[START OF Excerpted records]

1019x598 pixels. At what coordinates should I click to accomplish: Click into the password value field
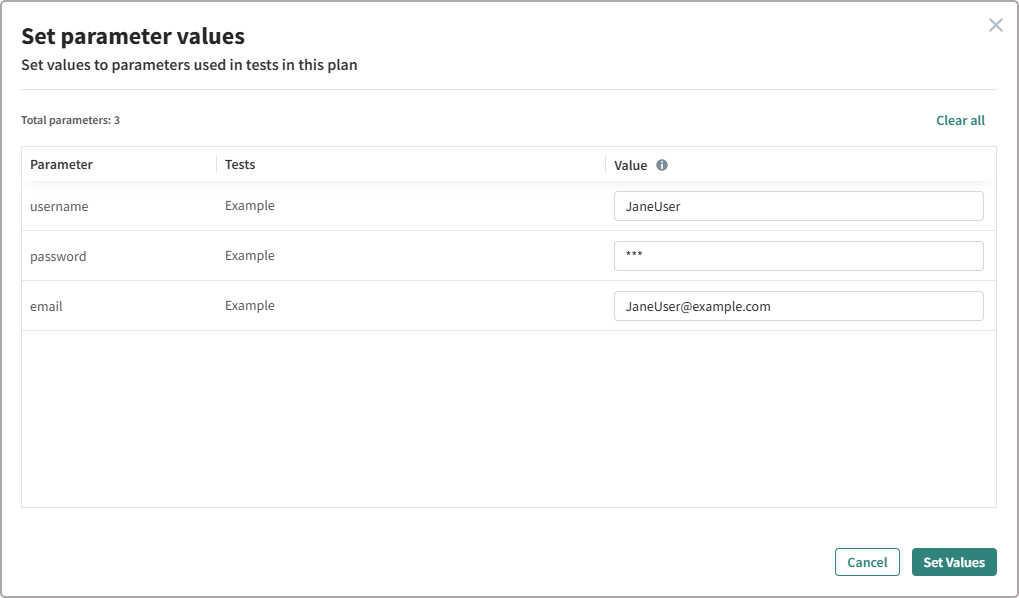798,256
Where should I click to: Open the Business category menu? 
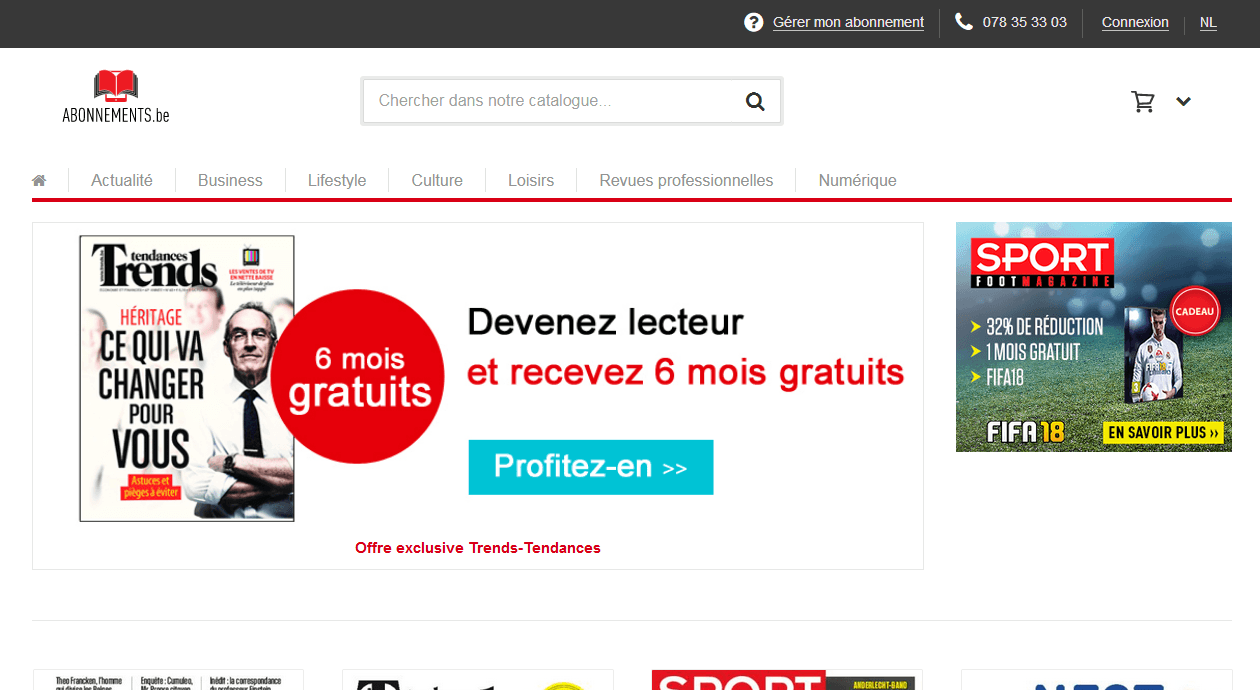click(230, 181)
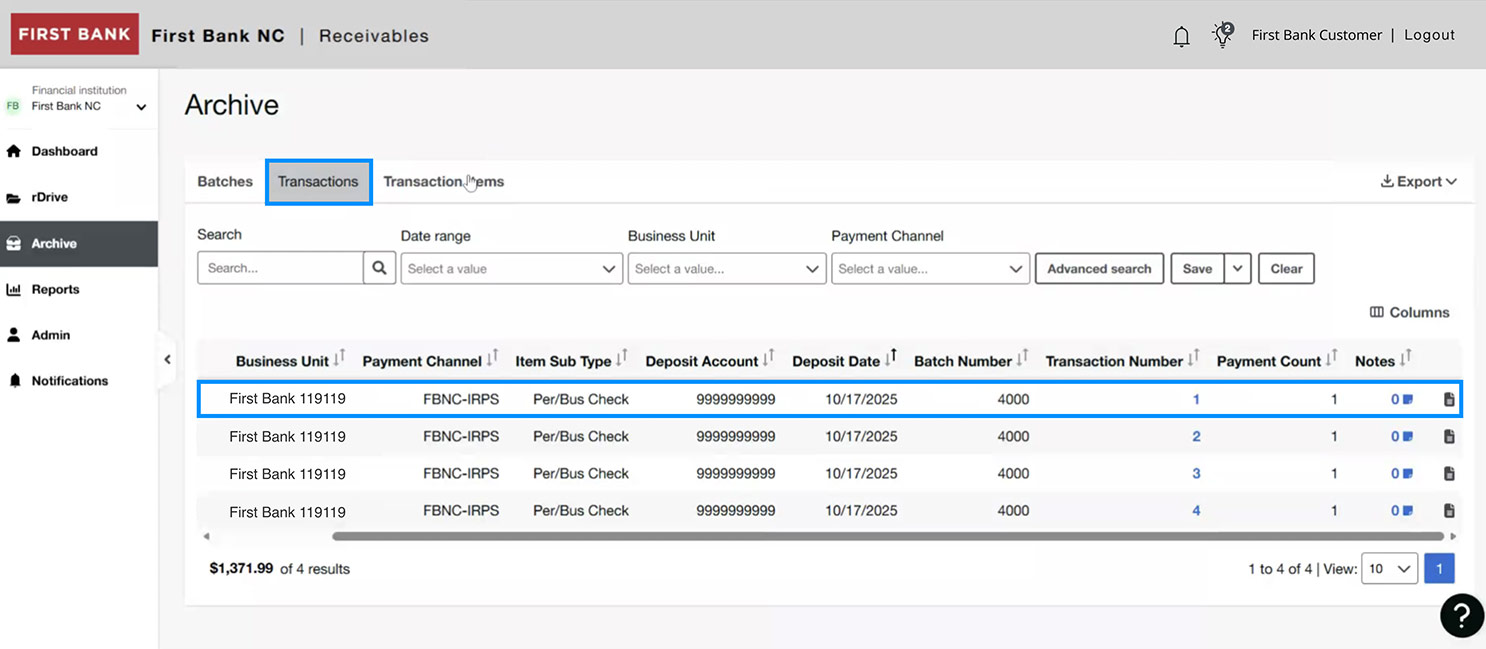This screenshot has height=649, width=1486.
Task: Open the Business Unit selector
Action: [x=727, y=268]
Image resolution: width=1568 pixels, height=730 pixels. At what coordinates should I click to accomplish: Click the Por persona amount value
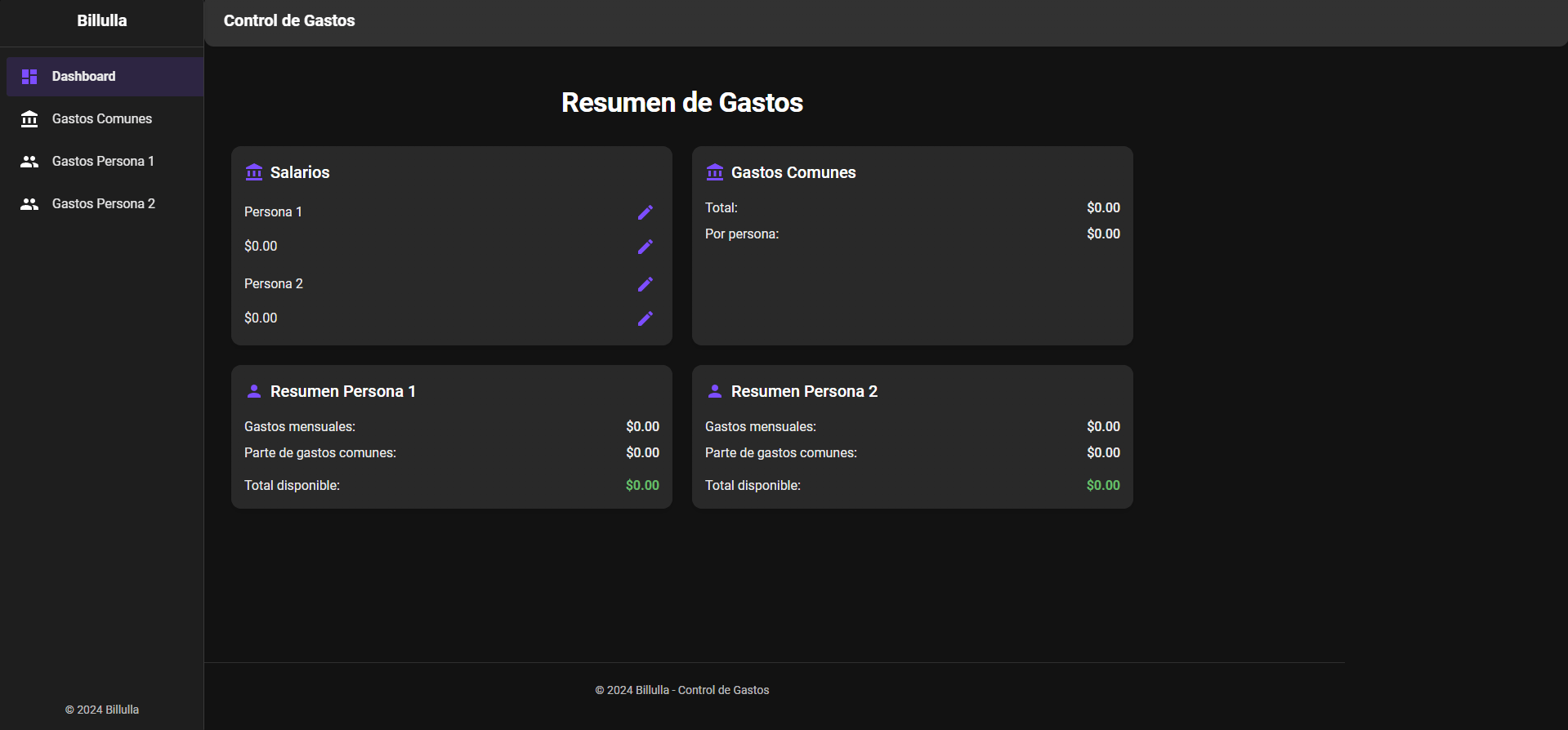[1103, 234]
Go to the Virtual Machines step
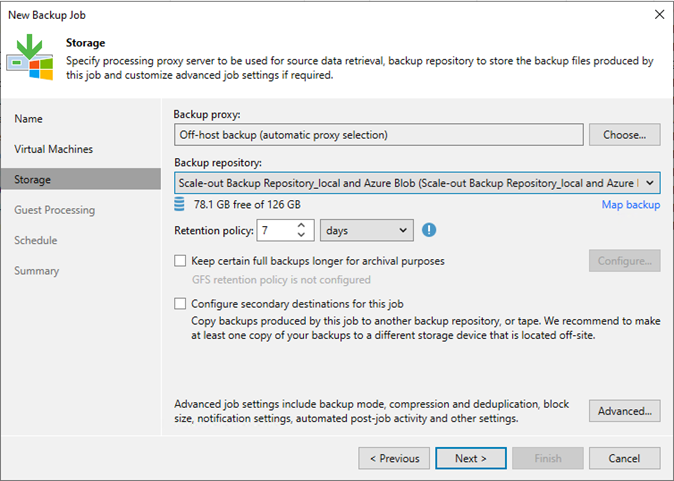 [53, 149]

[END OF Excerpted records]

Copy out all of the records above with "coordinates" renamed to "screen position" wherever it appears. Keep everything else the same, and leave the pictures out.

* Solution *
1019x598 pixels. At what screen position should I click to accomplish: Click into the password value field
798,256
Where should I click to: Open the Business category menu? 
click(230, 181)
This screenshot has height=649, width=1486.
Task: Open the Business Unit selector
Action: [x=727, y=268]
Image resolution: width=1568 pixels, height=730 pixels. At what screen position should I click to accomplish: Click the Por persona amount value
[1103, 234]
Go to the Virtual Machines step
 [53, 149]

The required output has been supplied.